Mme. Vauquer (née de Conflans) is an elderly person, who for the past forty years has kept a lodging-house in the Rue Neuve-Sainte-Geneviève, in the district that lies between the Latin Quarter and the Faubourg Saint-Marcel. Her house (known in the neighborhood as the “Maison Vauquer”) receives men and women, old and young, and no word has ever been breathed against her respectable establishment; but, at the same time, it must be said that as a matter of fact no young woman has been under her roof for thirty years, and that if a young man stays there for any length of time it is a sure sign that his allowance must be of the slenderest. In 1819, however, the time when this drama opens, there was an almost penniless young girl among Mme. Vauquer’s boarders.

That word “drama” has been somewhat discredited of late; it has been overworked and twisted to strange uses in these days of dolorous literature; but it must do service again here, not because this story is dramatic in the restricted sense of the word, but because some tears may perhaps be shed intra et extra muros before it is over.

Will anyone without the walls of Paris understand it? It is open to doubt. The only audience who could appreciate the results of close observation, the careful reproduction of minute detail and local color, are dwellers between the heights of Montrouge and Montmartre, in a vale of crumbling stucco watered by streams of black mud, a vale of sorrows which are real and joys too often hollow; but this audience is so accustomed to terrible sensations, that only some unimaginable and well-neigh impossible woe could produce any lasting impression there. Now and again there are tragedies so awful and so grand by reason of the complication of virtues and vices that bring them about, that egotism and selfishness are forced to pause and are moved to pity; but the impression that they receive is like a luscious fruit, soon consumed.
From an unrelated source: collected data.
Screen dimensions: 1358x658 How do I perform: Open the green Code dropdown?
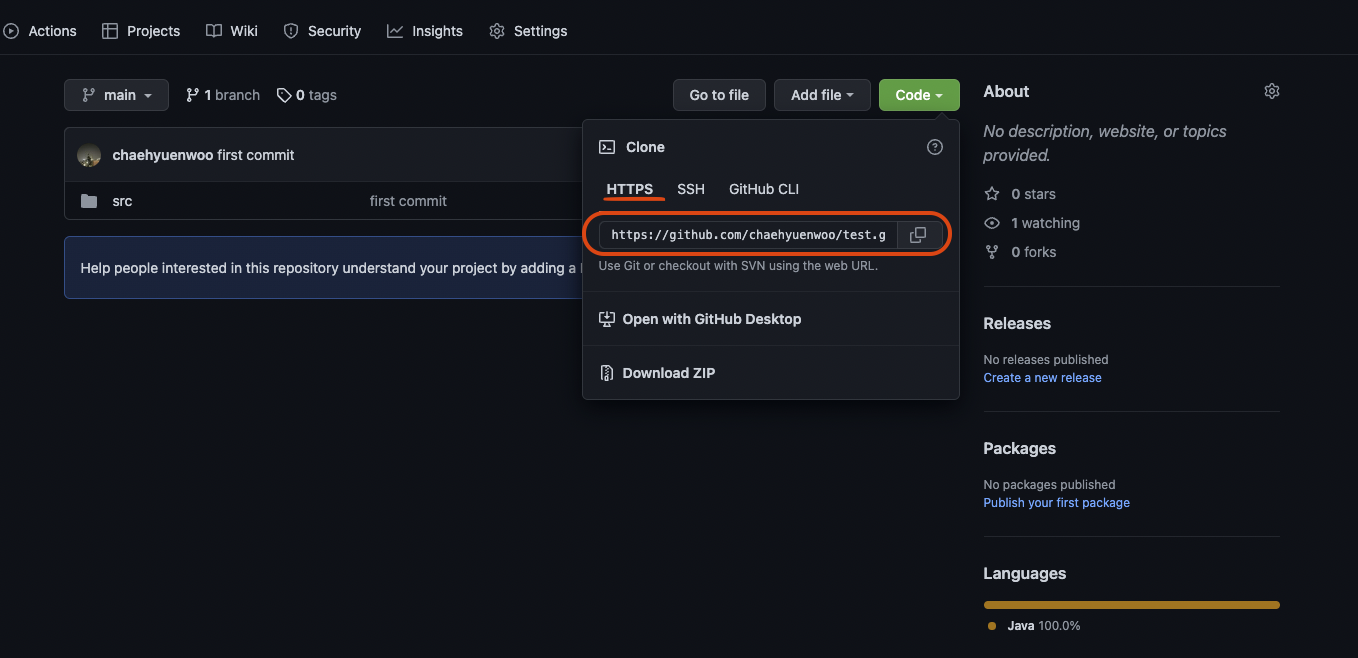coord(918,94)
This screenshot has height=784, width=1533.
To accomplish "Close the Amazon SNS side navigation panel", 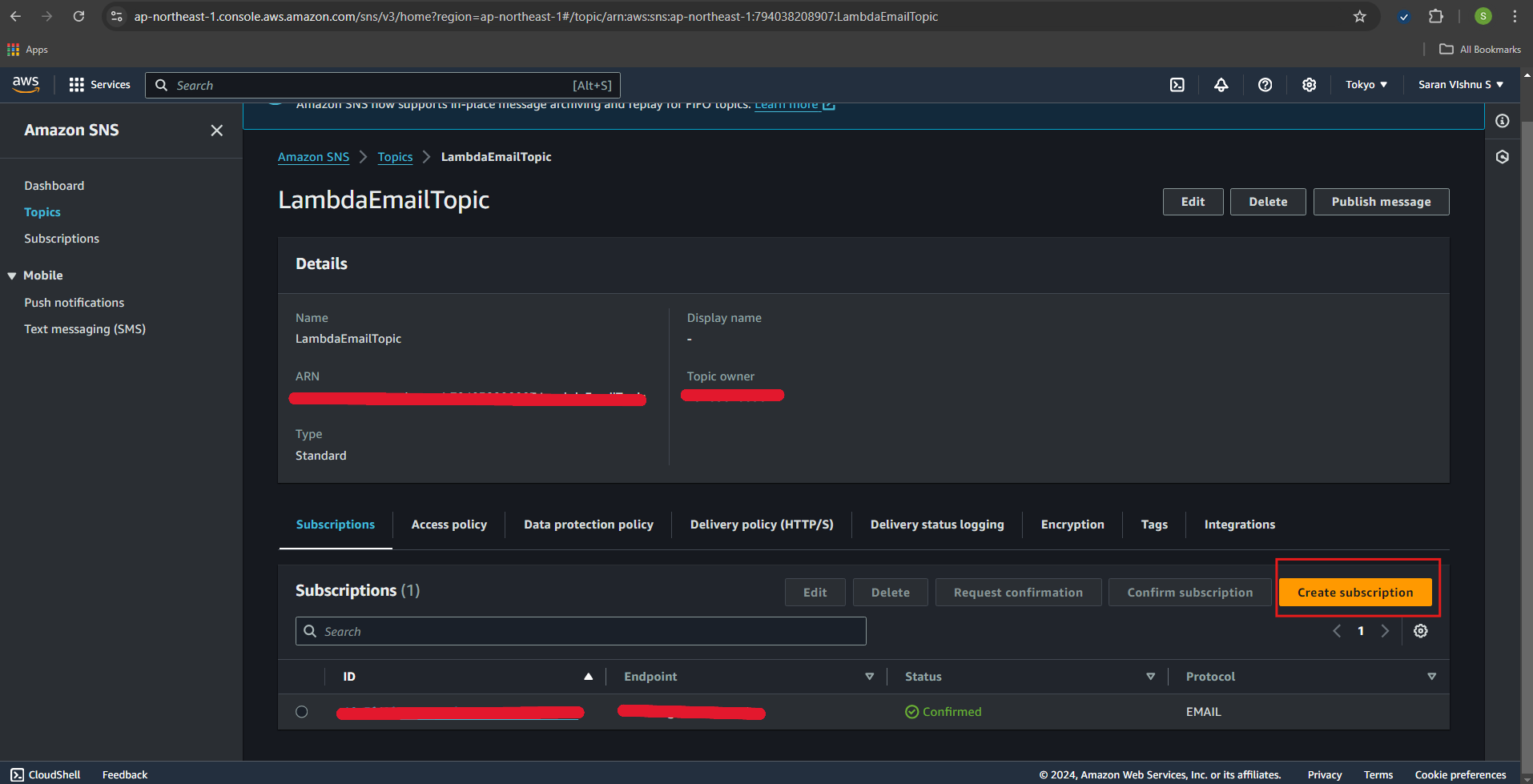I will (216, 131).
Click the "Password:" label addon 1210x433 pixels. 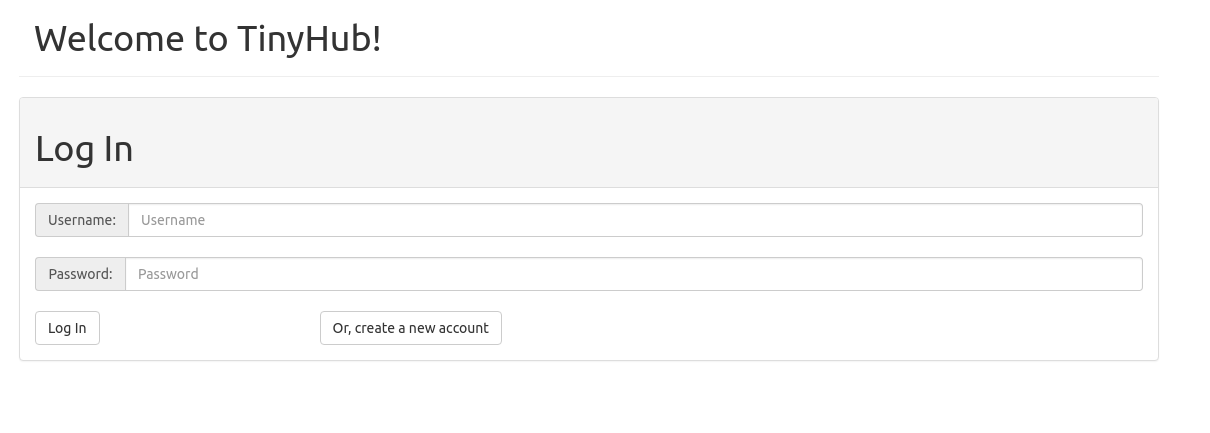[80, 274]
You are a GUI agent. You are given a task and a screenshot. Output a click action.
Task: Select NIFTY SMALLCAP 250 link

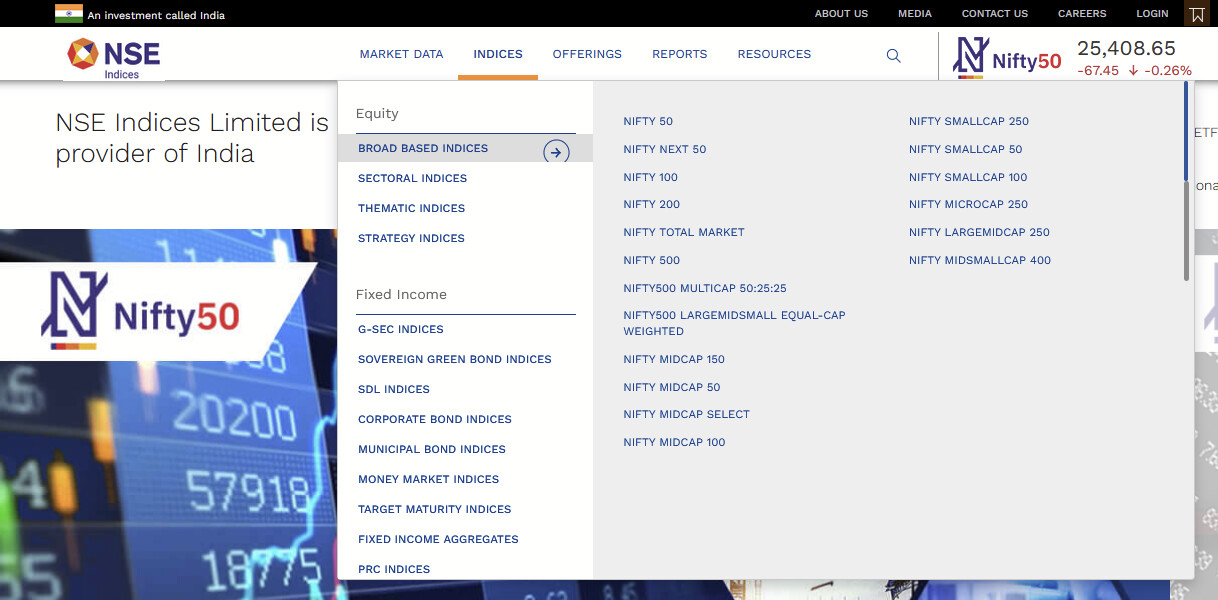(x=968, y=121)
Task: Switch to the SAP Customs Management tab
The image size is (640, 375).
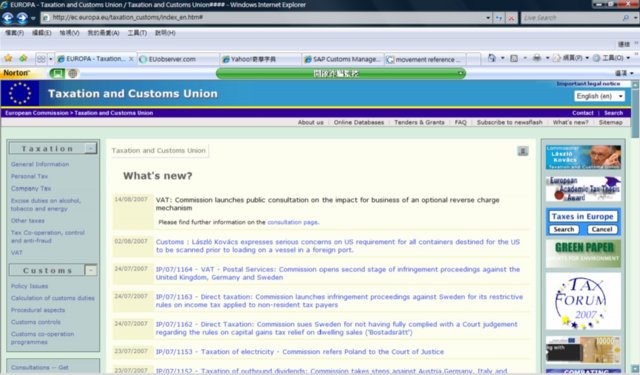Action: pyautogui.click(x=343, y=59)
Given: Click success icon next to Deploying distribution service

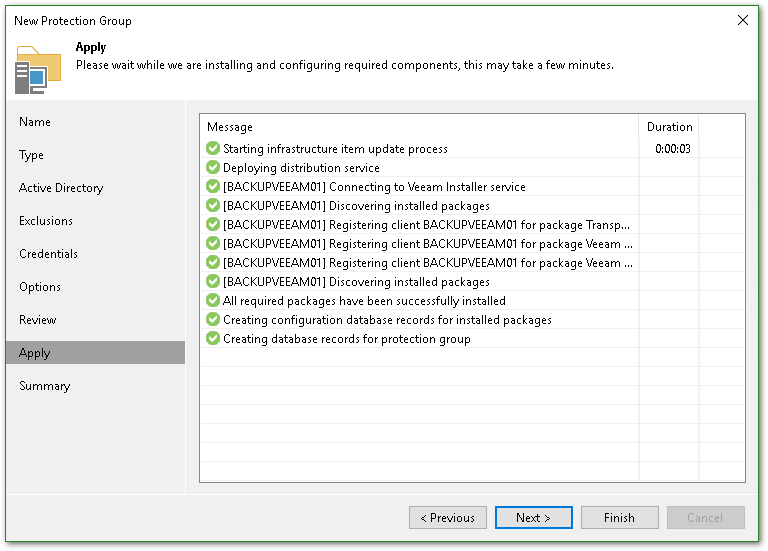Looking at the screenshot, I should (213, 168).
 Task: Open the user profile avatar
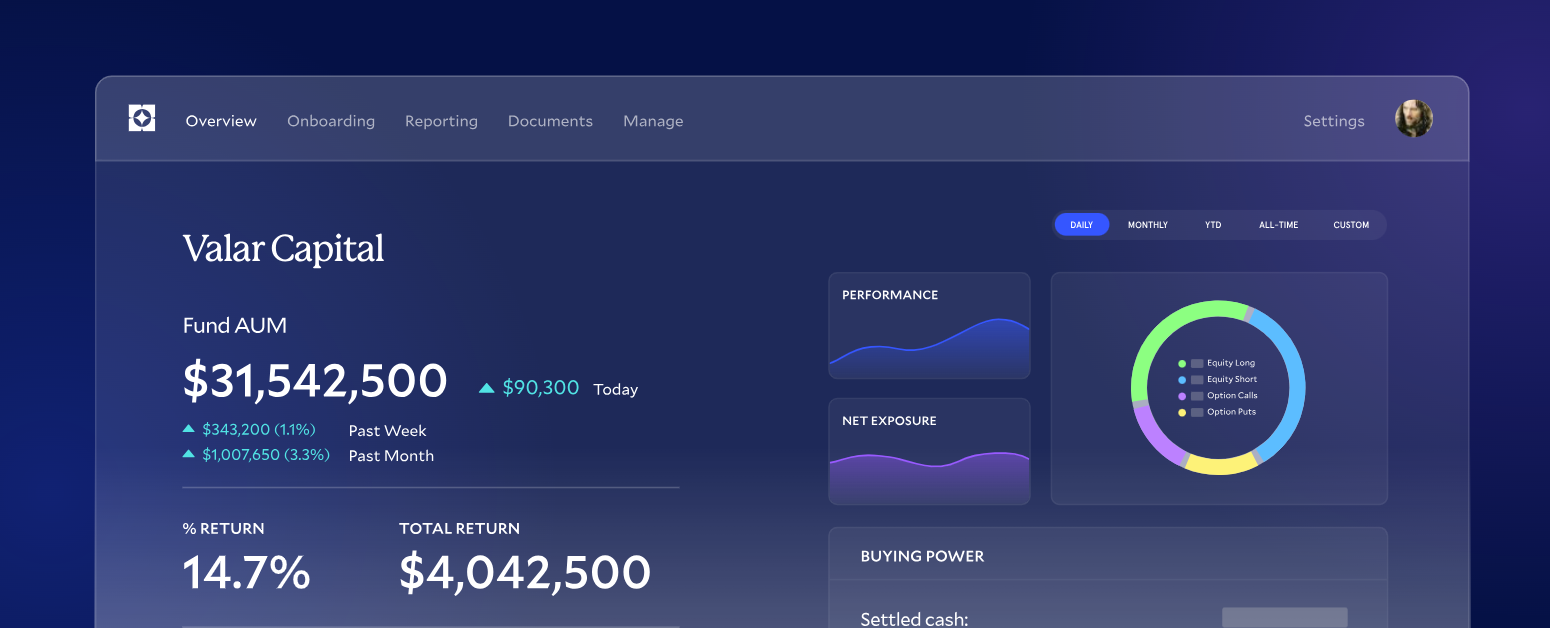coord(1413,118)
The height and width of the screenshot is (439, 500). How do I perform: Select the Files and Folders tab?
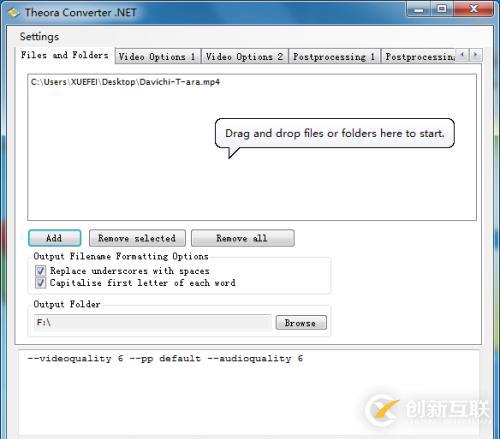[65, 55]
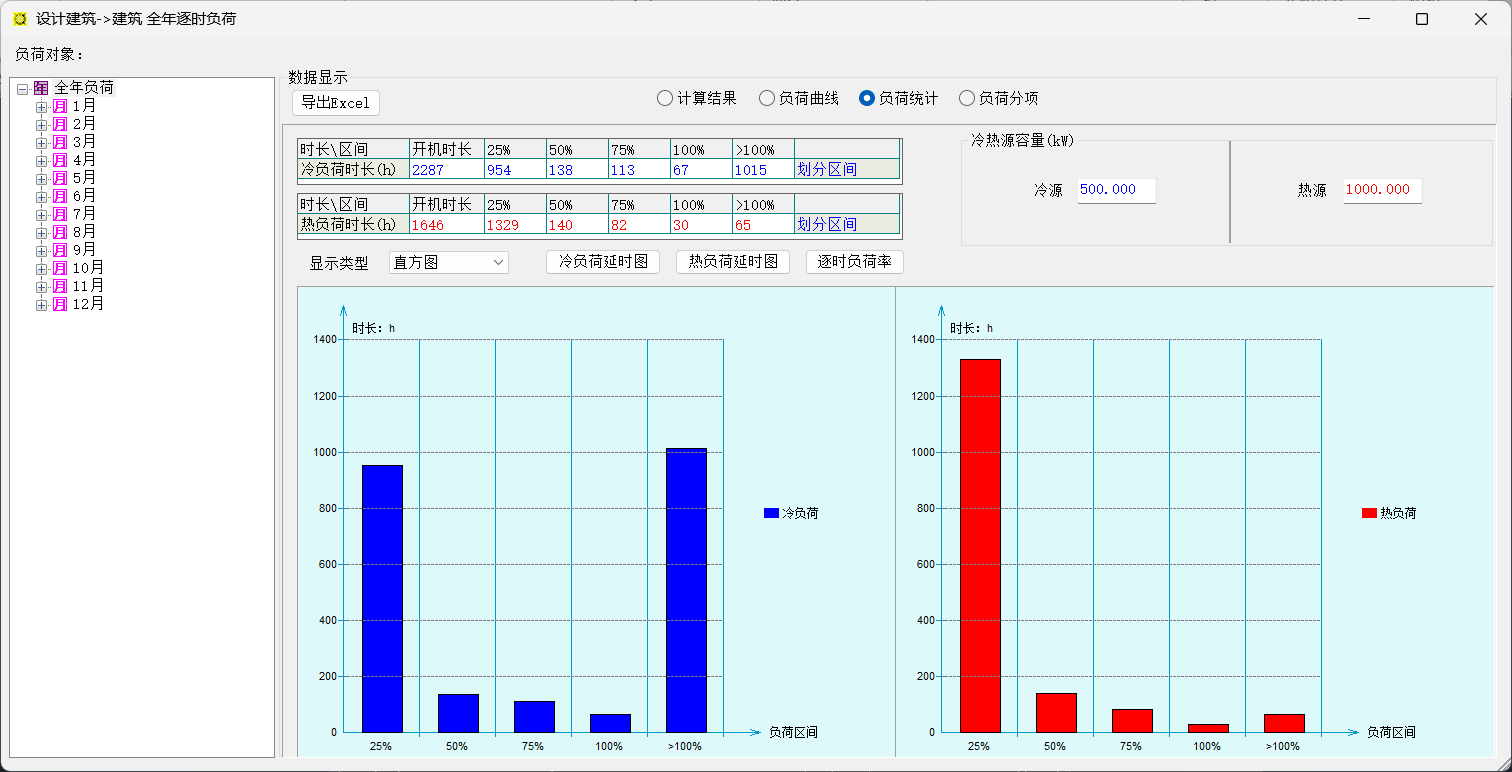The image size is (1512, 772).
Task: Click the month icon beside 3月
Action: [60, 142]
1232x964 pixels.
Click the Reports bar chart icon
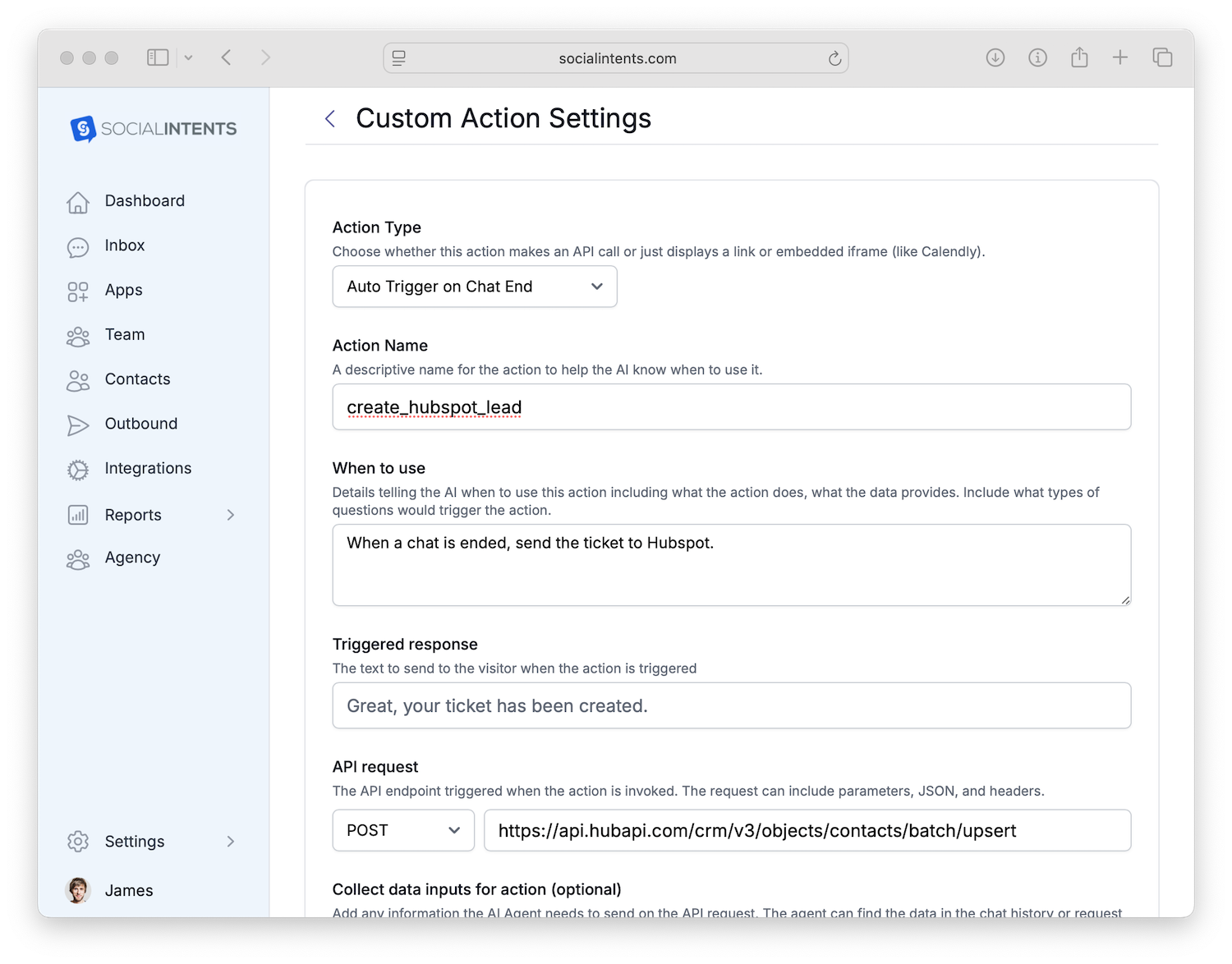(x=78, y=515)
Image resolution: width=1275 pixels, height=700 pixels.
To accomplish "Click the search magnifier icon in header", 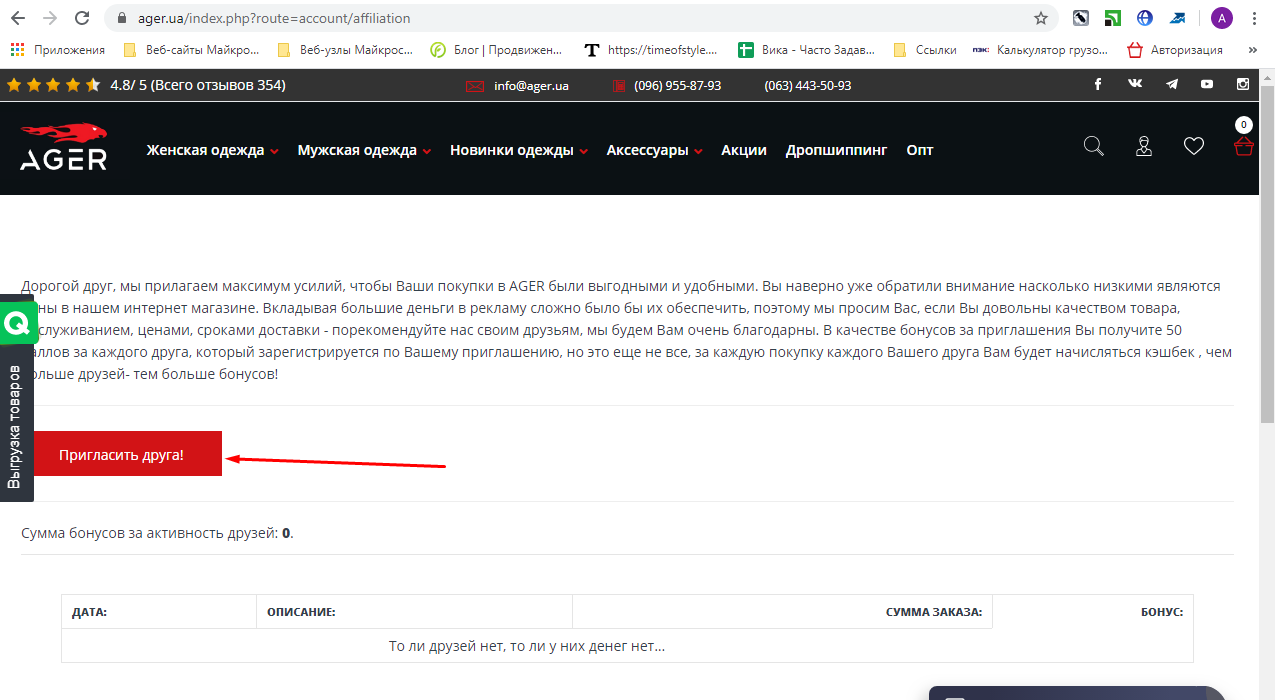I will pos(1094,147).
Civilization, like the car of Juggernaut, is scarcely stayed perceptibly in its progress by a heart less easy to break than the others that lie in its course; this also is broken, and Civilization continues on her course triumphant. And you, too, will do the like; you who with this book in your white hand will sink back among the cushions of your armchair, and say to yourself, “Perhaps this may amuse me.” You will read the story of Father Goriot’s secret woes, and, dining thereafter with an unspoiled appetite, will lay the blame of your insensibility upon the writer, and accuse him of exaggeration, of writing romances. Ah! once for all, this drama is neither a fiction nor a romance! All is true⁠—so true, that everyone can discern the elements of the tragedy in his own house, perhaps in his own heart.

The lodging-house is Mme. Vauquer’s own property. It is still standing in the lower end of the Rue Neuve-Sainte-Geneviève, just where the road slopes so sharply down to the Rue de l’Arbalete, that wheeled traffic seldom passes that way, because it is so stony and steep. This position is sufficient to account for the silence prevalent in the streets shut in between the dome of the Pantheon and the dome of the Val-de-Grâce, two conspicuous public buildings which give a yellowish tone to the landscape and darken the whole district that lies beneath the shadow of their leaden-hued cupolas.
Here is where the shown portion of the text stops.